Problem 1
In the Vile album article, rewrite the passage from "Lead guitarist Rob" to "on the album.", replacing "drums" with "percussion".
Problem 2
Answer these about the Vile album article:
(a) Where was the album recorded?
(b) What was the album's original title?
(c) What position did it reach on the US Billboard 200?

Studio album by Cannibal Corpse
- Released: May 21, 1996
- Recorded: January 1996
- Studios: Morrisound Recording, Tampa, Florida
- Genres: Death metal, brutal death metal
- Length: 37:40
- Labels: Metal Blade; Victor Entertainment (JPN);
- Producers: Scott Burns; Cannibal Corpse;

Cannibal Corpse chronology
| The Bleeding (1994) | Vile (1996) | Gallery of Suicide (1998) |

= Vile (album) =

Vile is the fifth studio album by American death metal band Cannibal Corpse, released on May 21, 1996, through Metal Blade Records.

Vile was recorded at Morrisound Recording in Tampa, Florida by Scott Burns. It was the band's last album to be recorded by Burns and is the last album to feature guitarist Rob Barrett until 2006's Kill. The album had a tumultuous production process, as original vocalist Chris Barnes was dismissed from the band during its recording sessions and replaced by George "Corpsegrinder" Fisher of Monstrosity. Fisher stated that he did not know for certain that he had been hired for the band until after the album had been completed. Vile became the band's first release to chart on the US Billboard 200, reaching number 151.

Musically, Vile largely abandons the groove element that defined its predecessor The Bleeding, instead opting for a style more consistent with brutal death metal. Despite this, the album's cover artwork and song titles are considered to be less extreme as on previous releases by the band. The album explores psychological horror themes in addition to graphic violence.

The album was re-released in 2006 with new liner notes and a bonus DVD (titled "Vile Live") featuring a full concert from the Vile tour, during which many songs from the album are performed.
==Background and recording==
Vile was originally titled Created to Kill. During the album's production, vocalist Chris Barnes was dismissed from the band due to creative differences. Drummer Paul Mazurkiewicz said the band wanted to evolve lyrically and musically, but Barnes was unable to meet the band's needs and was controlling and stubborn. However, Barnes had already tracked vocals for seven songs; the 15 Year Killing Spree box set released in 2003 includes the Created to Kill EP of demo tracks with Barnes' original vocals.

The band hired Monstrosity vocalist George "Corpsegrinder" Fisher to re-record Barnes' vocal tracks. Fisher was initially extremely nervous but quickly gained control of his voice. Due to time constraints, Fisher contributed lyrics for two tracks; Webster and Mazurkiewicz, who had contributed lyrics on the band's debut album, wrote most of the lyrics for the album. Mazurkiewicz said Barnes had not allowed anyone else to contribute lyrics, but he and Webster enjoyed writing the lyrics for the album.

Lead guitarist Rob Barrett had suggested to Lee Harrison of Monstrosity that Harrison might need to perform drums on the album, as Mazurkiewicz was struggling to record the material. Ultimately, Mazurkiewicz appeared on the album.

During the Vile sessions, "The Undead Will Feast" from Eaten Back to Life was re-recorded with Fisher on vocals. This version of the song would first appear as the only bonus track on a Japanese import edition of Vile and then on the Worm Infested EP in 2003.

Data excerpt

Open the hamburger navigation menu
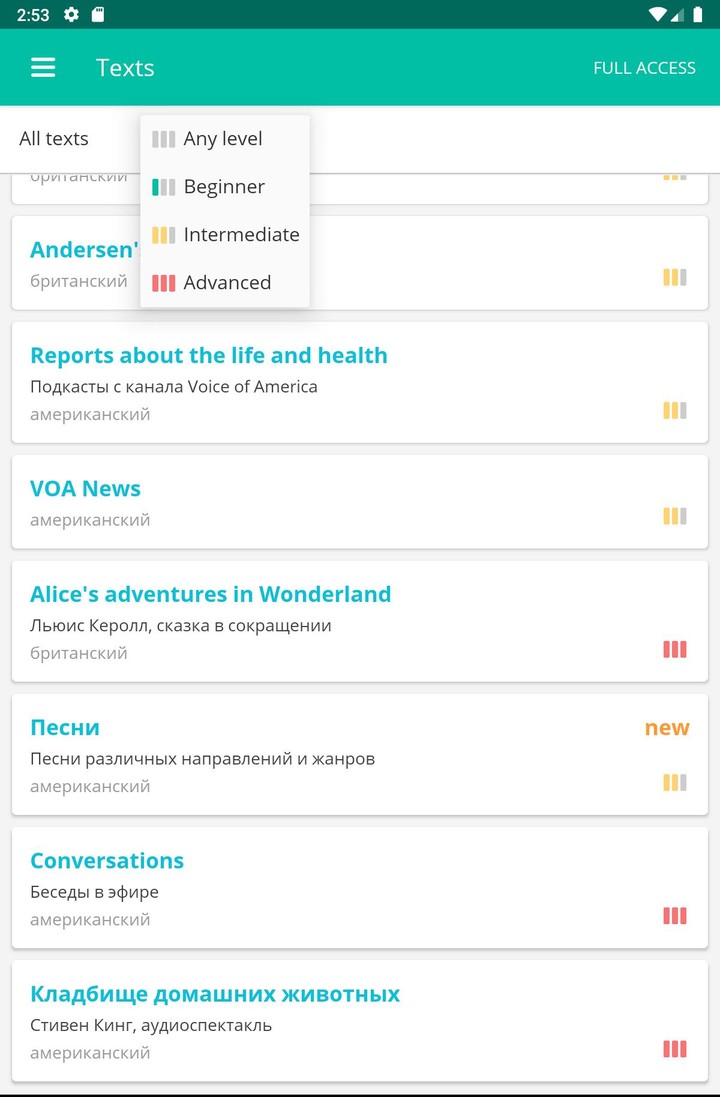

Worked solution 1
Lead guitarist Rob Barrett had suggested to Lee Harrison of Monstrosity that Harrison might need to perform percussion on the album, as Mazurkiewicz was struggling to record the material. Ultimately, Mazurkiewicz appeared on the album.

Worked solution 2
(a) Morrisound Recording in Tampa, Florida
(b) Created to Kill
(c) Number 151